Data extract Block Start

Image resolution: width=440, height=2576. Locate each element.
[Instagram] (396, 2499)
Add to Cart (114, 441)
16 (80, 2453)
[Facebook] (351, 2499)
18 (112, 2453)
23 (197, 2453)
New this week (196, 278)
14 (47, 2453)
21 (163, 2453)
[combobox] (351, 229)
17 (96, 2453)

Data extract Block End

▶ What you should do
Return all of the data precisely as it appears.

▶ Task result
Image resolution: width=440, height=2576. Locate each element.
[Instagram] (396, 2499)
Add to Cart (114, 441)
16 (80, 2453)
[Facebook] (351, 2499)
18 (112, 2453)
23 (197, 2453)
New this week (196, 278)
14 (47, 2453)
21 (163, 2453)
[combobox] (351, 229)
17 (96, 2453)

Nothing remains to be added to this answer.